** START The data **

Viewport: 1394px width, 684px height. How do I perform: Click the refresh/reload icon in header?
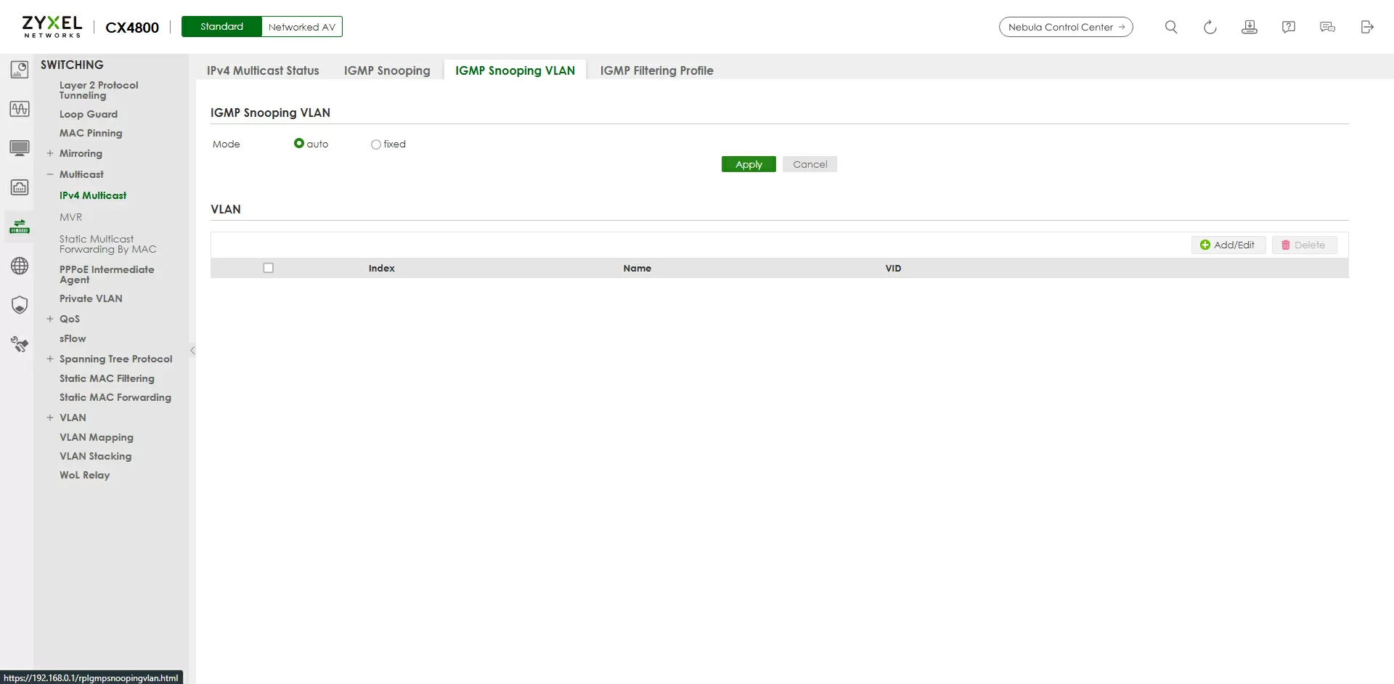tap(1210, 27)

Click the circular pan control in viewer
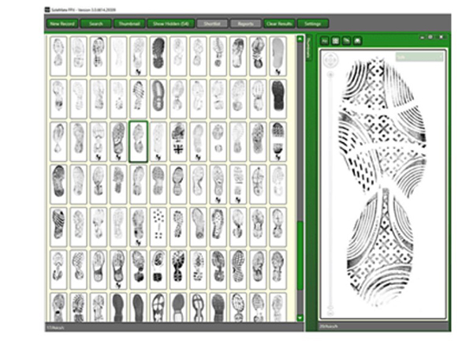point(330,58)
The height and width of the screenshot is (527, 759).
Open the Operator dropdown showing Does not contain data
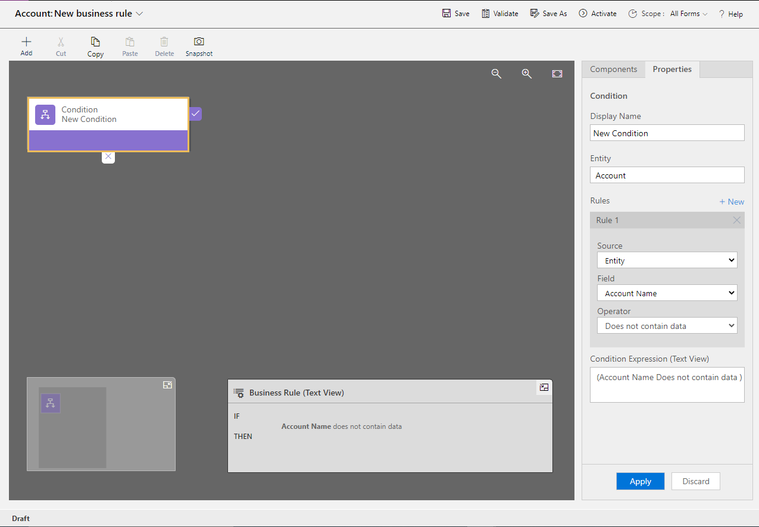(x=667, y=325)
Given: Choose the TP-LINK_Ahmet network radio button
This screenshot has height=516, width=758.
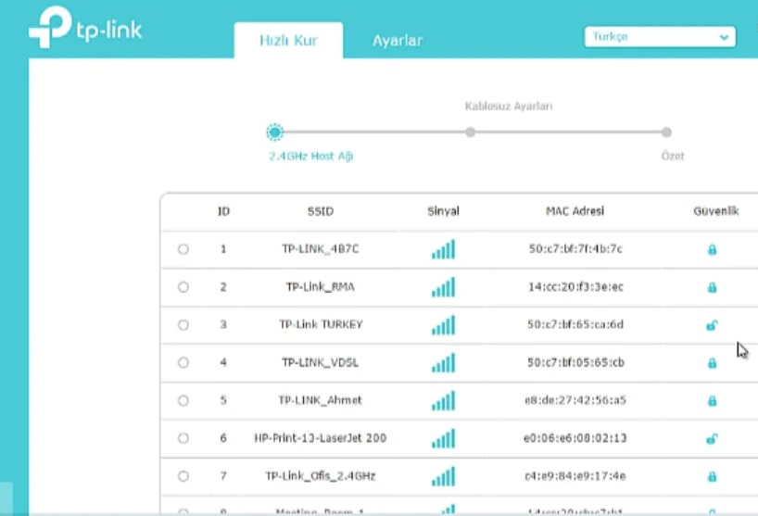Looking at the screenshot, I should pos(183,400).
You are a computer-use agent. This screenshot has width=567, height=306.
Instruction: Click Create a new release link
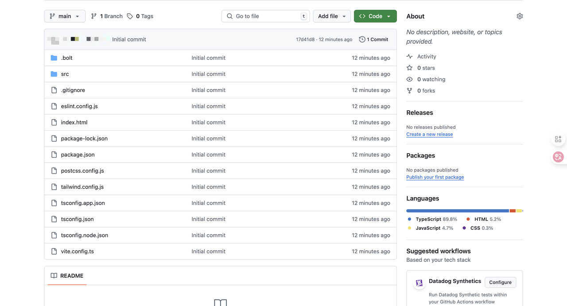[x=429, y=134]
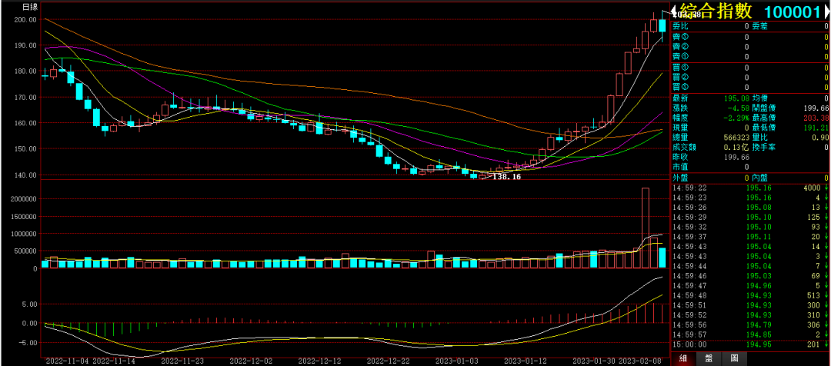
Task: Click the 2022-11-04 date on time axis
Action: 68,360
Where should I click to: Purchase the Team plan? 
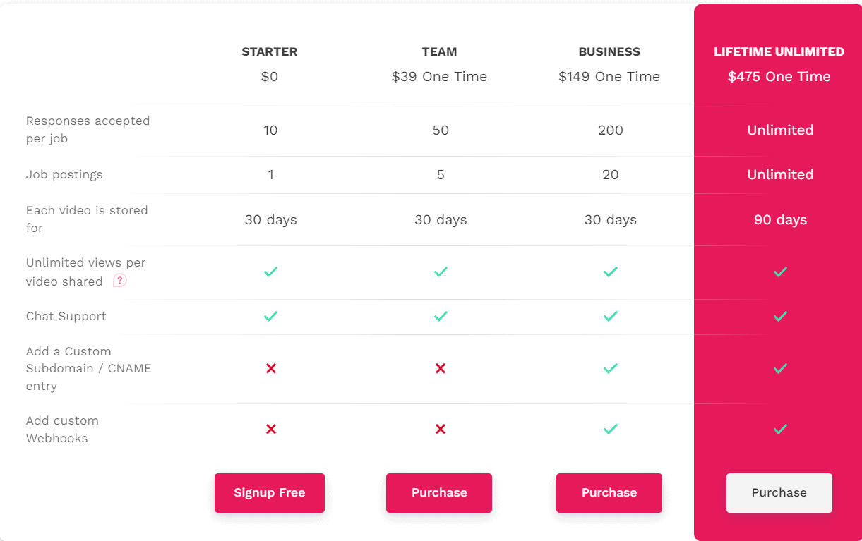pyautogui.click(x=439, y=493)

** END The data **

Instructions to follow: Rewrite all of the data above with "radio button" replaced by "option" and everything else unchanged. Omit the pictures from your answer.

Complete answer:
Viewport: 1394px width, 684px height. How do I perform: Click the refresh/reload icon in header?
tap(1210, 27)

Click the circular pan control in viewer
point(330,58)
The height and width of the screenshot is (527, 759).
Open the Operator dropdown showing Does not contain data
(x=667, y=325)
Given: Choose the TP-LINK_Ahmet network option
This screenshot has height=516, width=758.
Looking at the screenshot, I should pos(183,400).
You are a computer-use agent. This screenshot has width=567, height=306.
Instruction: Click Create a new release link
[x=429, y=134]
Task: Click the 2022-11-04 date on time axis
Action: 68,360
Where should I click to: Purchase the Team plan? 
pyautogui.click(x=439, y=493)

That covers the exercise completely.